That word has such a nice sound to it, doesn't it? But it can mean so many things to so many different people. Some people judge success by the amount of money they make or have; other people judge success by their happiness; and others judge success by accomplishments. I certainly don't have the money to consider myself a success, I have very few accomplishments that I am truly proud of, and of course lately, my happiness has been on the slow ride out of town. So why label a post success? Simple.

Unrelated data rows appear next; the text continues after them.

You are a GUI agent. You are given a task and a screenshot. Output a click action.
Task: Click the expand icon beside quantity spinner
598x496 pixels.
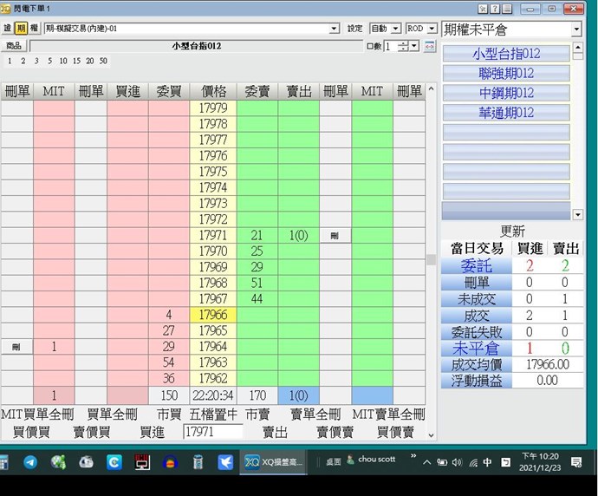click(x=429, y=46)
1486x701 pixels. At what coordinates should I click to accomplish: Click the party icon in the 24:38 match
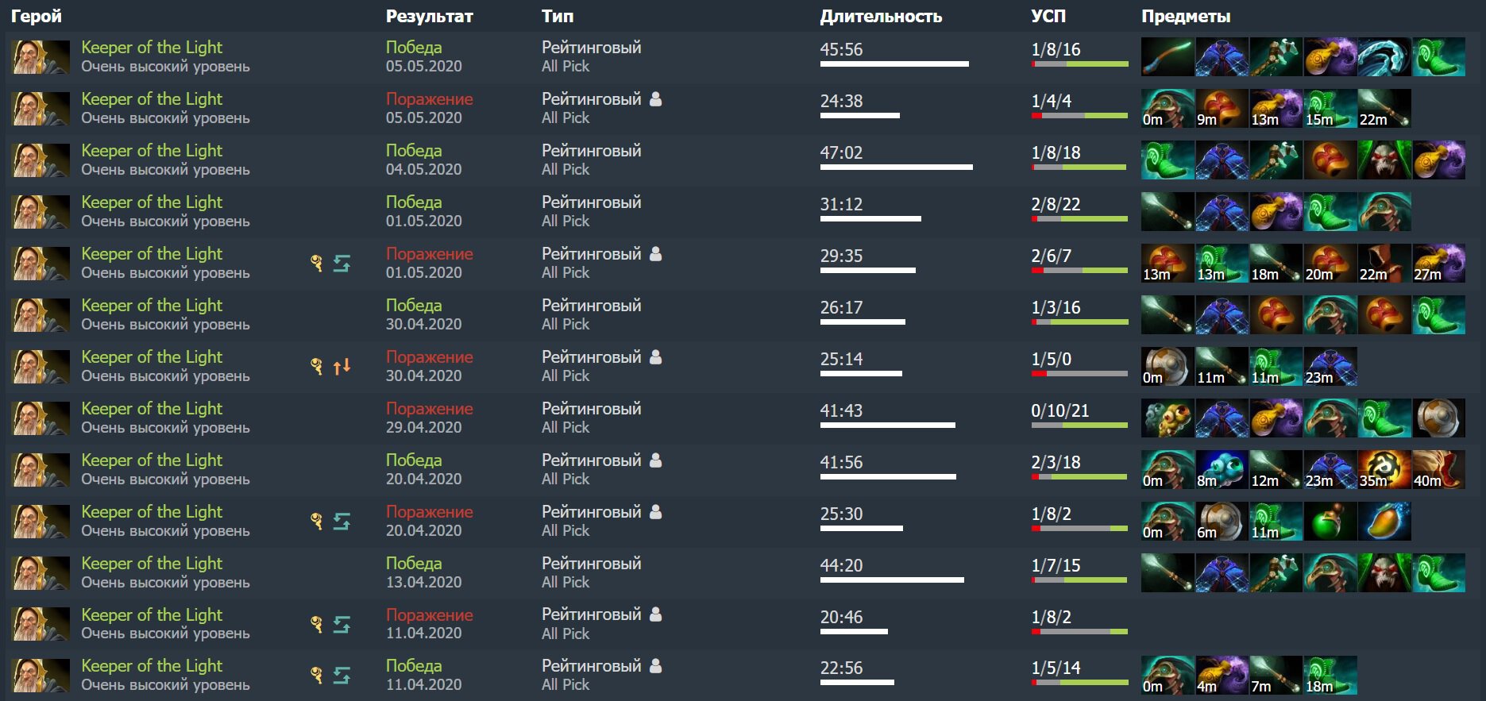tap(656, 99)
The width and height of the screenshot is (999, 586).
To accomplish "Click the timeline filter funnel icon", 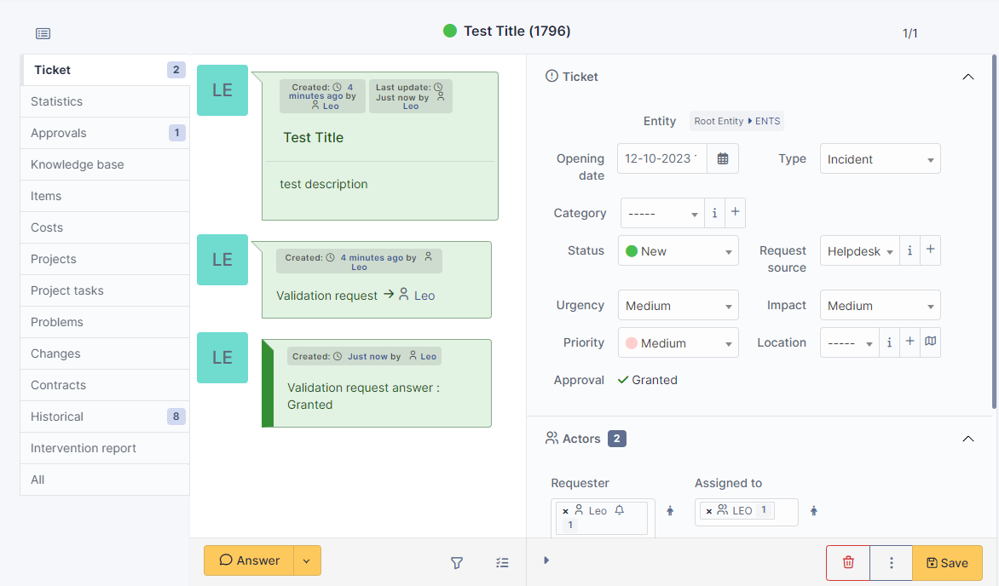I will [457, 563].
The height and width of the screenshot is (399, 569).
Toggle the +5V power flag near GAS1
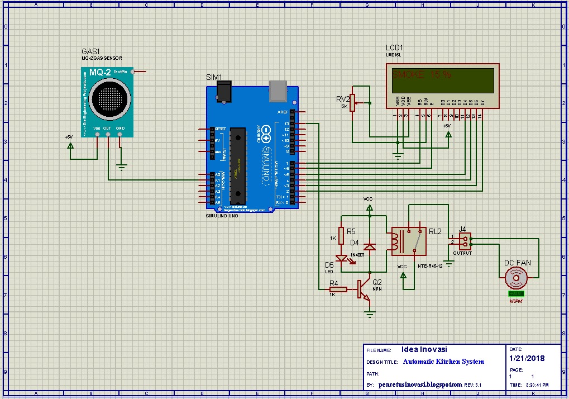[70, 144]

This week I exercised more than any week in obedience to my doctors wishes; this week I had only one "junk food" meal in obedience to my doctors wishes; this week I have gone to bed early every night with the exception of last night; this week I completed a "homework" assignment from my therapist; and this week I raised more money towards my Relay For Life goal. So although most of the accomplishments this week were baby steps, for me it felt like progress and that feels like success. For the first time in months I have not wallowed in self pity. Yes, I have had some incredibly sad moments, but I worked through them. I reached out to people honestly with how I have been feeling and they responded, well most of them anyway. One still alludes me, but I can't worry about that right now. Bigger fish to fry!

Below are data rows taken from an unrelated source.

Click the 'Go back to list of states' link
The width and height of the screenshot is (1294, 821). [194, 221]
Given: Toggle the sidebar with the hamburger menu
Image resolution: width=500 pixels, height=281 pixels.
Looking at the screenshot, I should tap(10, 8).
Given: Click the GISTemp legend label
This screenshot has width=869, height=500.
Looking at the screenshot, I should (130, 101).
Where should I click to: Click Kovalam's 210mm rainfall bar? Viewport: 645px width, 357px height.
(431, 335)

Last night my sister and brother in law are visited. This evening I hope to take in a movie after I finish mundane chores like laundry and planting flowers in the flower beds and planters. Sunday morning church and then Sunday evening a house full of activity when two wonderful families come for dinner. The house will be full of kids and adults. If its cool enough outside, maybe we can burn a log or two in the backyard fire pit. Life returns to the house. My therapist, Jennifer, is proud. I did what I said I wanted to do rather than just complain about it. YAY me!
Also a HUGE YAY to my Relay for Life fundraising. As I type this I am just $29 short of $3000. Who wants to be the one to push me over?? It could be you, or you, or you. I'm so looking forward to the event on Friday night. I know there will be some extreme highs and lows emotionally, but I am so psyched for it. Joe Lupton would be so proud of me for raising the money and committing to being there for the event. But then Joe was proud of me for so many little things. He was just that type of guy. Wow, it is still hard to fully wrap my head around the concept that he is gone. I still wake up at night and in my sleepy, groggy haze, reach over expecting him to be there. It's usually just a couple of seconds, but it is the strangest feeling when it happens. But right now, I am just so happy that so many people have given so much to support me in this endeavor. I will not let you down. I will be there all night. Walking as much as I can. Catnapping when possible. I know I will meet some wonderful people and that part excites me as well. So with just 7 days to go, it's not too late. Large or small; pennies or dollars- a donation in support of Relay for Life is a donation to give someone or many someone's an extra birthday. Click below if you would like to make a donation.
To everyone who remembers me in their prayers, who takes the time to text, email or call, who offers their hand or a hug, I thank you each and everyone. I plan to have LOTS of photos from the Relay event. Thank you for your donations and support. I love you all.